++++ Provided data ++++

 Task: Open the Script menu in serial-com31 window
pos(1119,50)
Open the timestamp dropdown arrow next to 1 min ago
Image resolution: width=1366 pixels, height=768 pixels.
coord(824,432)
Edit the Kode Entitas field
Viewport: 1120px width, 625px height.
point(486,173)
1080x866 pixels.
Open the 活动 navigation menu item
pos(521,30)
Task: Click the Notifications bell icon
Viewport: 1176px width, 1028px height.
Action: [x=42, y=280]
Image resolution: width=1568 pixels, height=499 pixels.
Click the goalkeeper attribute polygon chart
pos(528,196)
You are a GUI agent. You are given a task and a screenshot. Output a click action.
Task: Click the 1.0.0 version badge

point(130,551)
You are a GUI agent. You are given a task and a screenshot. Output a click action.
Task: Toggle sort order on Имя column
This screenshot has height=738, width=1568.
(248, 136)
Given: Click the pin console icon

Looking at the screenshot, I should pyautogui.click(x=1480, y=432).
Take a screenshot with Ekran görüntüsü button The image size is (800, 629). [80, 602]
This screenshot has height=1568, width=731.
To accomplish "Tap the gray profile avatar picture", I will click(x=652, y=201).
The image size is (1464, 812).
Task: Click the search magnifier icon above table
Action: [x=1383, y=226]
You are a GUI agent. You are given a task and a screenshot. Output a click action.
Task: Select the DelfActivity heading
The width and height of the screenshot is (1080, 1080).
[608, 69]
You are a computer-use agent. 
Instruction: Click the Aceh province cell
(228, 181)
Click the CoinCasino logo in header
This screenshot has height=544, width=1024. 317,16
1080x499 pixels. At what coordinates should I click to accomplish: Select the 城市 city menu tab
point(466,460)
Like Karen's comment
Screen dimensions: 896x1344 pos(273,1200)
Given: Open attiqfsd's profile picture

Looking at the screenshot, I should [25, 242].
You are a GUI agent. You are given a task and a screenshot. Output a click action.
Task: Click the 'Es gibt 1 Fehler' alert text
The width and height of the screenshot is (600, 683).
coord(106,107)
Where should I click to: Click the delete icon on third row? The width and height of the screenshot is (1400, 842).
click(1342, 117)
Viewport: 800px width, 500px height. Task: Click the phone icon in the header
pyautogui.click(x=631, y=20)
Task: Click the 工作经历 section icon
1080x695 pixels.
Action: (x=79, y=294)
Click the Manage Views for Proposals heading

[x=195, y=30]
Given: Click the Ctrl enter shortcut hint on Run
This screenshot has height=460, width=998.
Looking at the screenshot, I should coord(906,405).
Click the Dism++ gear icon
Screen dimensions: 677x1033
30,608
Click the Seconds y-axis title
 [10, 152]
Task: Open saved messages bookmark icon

++++

Return all the lines above exactly as given.

Result for this task:
 Task: Open the Script menu in serial-com31 window
pos(1119,50)
Open the timestamp dropdown arrow next to 1 min ago
Image resolution: width=1366 pixels, height=768 pixels.
coord(824,432)
Edit the Kode Entitas field
Viewport: 1120px width, 625px height.
point(486,173)
1080x866 pixels.
Open the 活动 navigation menu item
pos(521,30)
Task: Click the Notifications bell icon
Viewport: 1176px width, 1028px height.
Action: [x=42, y=280]
Image resolution: width=1568 pixels, height=499 pixels.
Click the goalkeeper attribute polygon chart
pos(528,196)
You are a GUI agent. You are given a task and a screenshot. Output a click action.
Task: Click the 1.0.0 version badge

point(130,551)
You are a GUI agent. You are given a task and a screenshot. Output a click action.
Task: Toggle sort order on Имя column
This screenshot has height=738, width=1568.
(248, 136)
Given: Click the pin console icon

Looking at the screenshot, I should pyautogui.click(x=1480, y=432).
Take a screenshot with Ekran görüntüsü button The image size is (800, 629). [80, 602]
This screenshot has height=1568, width=731.
To accomplish "Tap the gray profile avatar picture", I will click(x=652, y=201).
The image size is (1464, 812).
Task: Click the search magnifier icon above table
Action: [x=1383, y=226]
You are a GUI agent. You are given a task and a screenshot. Output a click action.
Task: Select the DelfActivity heading
The width and height of the screenshot is (1080, 1080).
[608, 69]
You are a computer-use agent. 
Instruction: Click the Aceh province cell
(228, 181)
Click the CoinCasino logo in header
This screenshot has height=544, width=1024. 317,16
1080x499 pixels. At what coordinates should I click to accomplish: Select the 城市 city menu tab
point(466,460)
Like Karen's comment
Screen dimensions: 896x1344 pos(273,1200)
Given: Open attiqfsd's profile picture

Looking at the screenshot, I should [25, 242].
You are a GUI agent. You are given a task and a screenshot. Output a click action.
Task: Click the 'Es gibt 1 Fehler' alert text
The width and height of the screenshot is (600, 683).
coord(106,107)
Where should I click to: Click the delete icon on third row? The width and height of the screenshot is (1400, 842).
click(1342, 117)
Viewport: 800px width, 500px height. Task: Click the phone icon in the header
pyautogui.click(x=631, y=20)
Task: Click the 工作经历 section icon
1080x695 pixels.
Action: (x=79, y=294)
Click the Manage Views for Proposals heading

[x=195, y=30]
Given: Click the Ctrl enter shortcut hint on Run
This screenshot has height=460, width=998.
Looking at the screenshot, I should coord(906,405).
Click the Dism++ gear icon
Screen dimensions: 677x1033
30,608
Click the Seconds y-axis title
 [10, 152]
Task: Open saved messages bookmark icon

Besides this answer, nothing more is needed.